# Excerpt to read
A hypothetical scenario which looks at how an agency might change if it reflected on what God is doing across the world.

Over the last couple of days, I’ve written posts about the way in which mission agencies are structured. The first one was a response to a very good paper from New Zealand (which I more or less agreed with). In yesterday’s post, I suggested that agencies need to reflect on what God is doing across the world, before developing their organisational structures or strategies. This caused some good discussion and if you haven’t read the comments on that post, now would be a good time to do so.

What I didn’t do, yesterday was suggest ways in which reflecting on the way God is working today should impact agencies in practical terms. What I’d like to do today is to look at a hypothetical British organisation which makes financial grants to support Christian ministry in Africa. We don’t need to be any more specific than that for the purposes of this exercise.

So what do we see happening in the world today that could impact an organisation like this?

Firstly, the gap between rich and poor is growing and this is partly because of the way that Western nations have profited from their dealings with the poorer parts of the world. It is right and proper that Christians in the West should share their relative riches with their brothers and sisters in Africa.

Secondly, the church in Africa is growing and maturing. It is no longer appropriate (if it ever was) for Western Churches and Agencies to treat African churches and leaders as being in some way less mature or capable than themselves.

Thirdly, the history of Western involvement in Africa has been typified by colonialism and various forms of injustice. Even in the Christian world, missionaries tend to be far richer than their national colleagues and he who pays the piper…

Against this background, it might well be that a funding agency in the UK could decide that they want to treat their colleagues in Africa with a huge degree of dignity and respect. In a reaction against the errors of the past, they no longer wish to force their agenda on the church in Africa and so want to give grants their grants without strings attached. The African churches are free to use the money from the UK for whichever projects they see as important, rather than having to use it as directed by the donors. This would be a powerful, symbolic, overturning of the normal way of working.

# Exercise requirements
Carry on the post about how a mission agency might change in response to what God is doing across the world, picking up right after its final sentence. The listing that comes next isn't needed.

# Recorded information
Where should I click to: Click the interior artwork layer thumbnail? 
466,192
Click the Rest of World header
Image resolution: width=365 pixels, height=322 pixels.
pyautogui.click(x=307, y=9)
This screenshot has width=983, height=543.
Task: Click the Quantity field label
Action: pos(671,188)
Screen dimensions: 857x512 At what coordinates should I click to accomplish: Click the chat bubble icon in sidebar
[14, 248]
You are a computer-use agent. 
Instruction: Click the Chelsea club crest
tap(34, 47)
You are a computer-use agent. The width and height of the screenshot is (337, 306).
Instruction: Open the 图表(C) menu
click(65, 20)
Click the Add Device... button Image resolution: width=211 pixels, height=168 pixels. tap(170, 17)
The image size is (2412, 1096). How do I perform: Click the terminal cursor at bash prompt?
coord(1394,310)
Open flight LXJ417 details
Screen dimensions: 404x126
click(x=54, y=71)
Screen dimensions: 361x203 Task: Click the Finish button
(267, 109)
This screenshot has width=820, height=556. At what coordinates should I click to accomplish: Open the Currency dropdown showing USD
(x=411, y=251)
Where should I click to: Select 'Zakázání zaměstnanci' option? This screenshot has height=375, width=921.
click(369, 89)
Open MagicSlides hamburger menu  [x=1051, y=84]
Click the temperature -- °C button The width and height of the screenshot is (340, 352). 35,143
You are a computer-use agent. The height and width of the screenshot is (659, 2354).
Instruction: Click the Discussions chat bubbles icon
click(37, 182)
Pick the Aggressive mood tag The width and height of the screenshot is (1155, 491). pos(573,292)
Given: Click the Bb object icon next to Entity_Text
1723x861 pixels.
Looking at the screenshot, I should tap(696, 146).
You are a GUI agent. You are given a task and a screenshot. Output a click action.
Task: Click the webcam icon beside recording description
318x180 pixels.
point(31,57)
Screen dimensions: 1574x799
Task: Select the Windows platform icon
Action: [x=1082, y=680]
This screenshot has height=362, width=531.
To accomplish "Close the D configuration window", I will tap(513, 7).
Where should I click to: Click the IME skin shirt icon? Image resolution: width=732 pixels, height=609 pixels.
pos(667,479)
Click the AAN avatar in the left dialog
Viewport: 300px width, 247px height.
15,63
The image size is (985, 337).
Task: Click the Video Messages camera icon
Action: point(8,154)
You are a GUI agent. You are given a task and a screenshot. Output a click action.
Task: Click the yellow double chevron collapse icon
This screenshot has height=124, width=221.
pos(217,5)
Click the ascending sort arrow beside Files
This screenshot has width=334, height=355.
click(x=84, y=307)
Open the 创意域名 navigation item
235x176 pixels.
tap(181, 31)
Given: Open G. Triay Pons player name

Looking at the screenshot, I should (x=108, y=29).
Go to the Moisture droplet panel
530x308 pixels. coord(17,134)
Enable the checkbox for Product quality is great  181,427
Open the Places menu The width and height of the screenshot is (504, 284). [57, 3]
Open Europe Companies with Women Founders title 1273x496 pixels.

# Response to the task
However, at the end of the year, the UK agency has to report on its work and it has to be able to show that the money that it has disbursed has been used in accordance with the wishes of the donors in the UK. So if people gave money to build a church, the agency has to be able to report that a church was built. So, they ask their African partners to send in a report about the new church building. So, although the money was ostensibly given without strings, the African church had to build a new building, whether they wanted to or not. They were free to use the money as they see fit, as long as they did what the donors wanted!  The charitable status of the agency in the UK means that money can’t easily be given without strings attached.

So, the agency leadership and trustees sit down and prayerfully consider what they should do. They believe that their principles of giving money without condition is an important response to the situation they find themselves in today; but these principles are incompatible with charity law. The response is easy; they de-register as a charity. This means that they have to deal with far less red-tape and they are able to make the grants according to their principles. Of course, it also means that they have significantly less money to give, because they lose out on gift aid and various other benefits that come to charities. However, from their point of view, it is better to have less money and to use it well, than to be far richer and hemmed in by rules that restrict their vision.

OK, I know that this example is over-simplified and I’m not, for one second, suggesting that this is what agencies and grant making bodies should do. However, it is an illustration of how thinking through the implications of what God is doing in the world could impact our practice, which in turn should shape our structures. The problem is that we tend to jump straight to the practice and structure level without taking the bigger, global, picture into consideration.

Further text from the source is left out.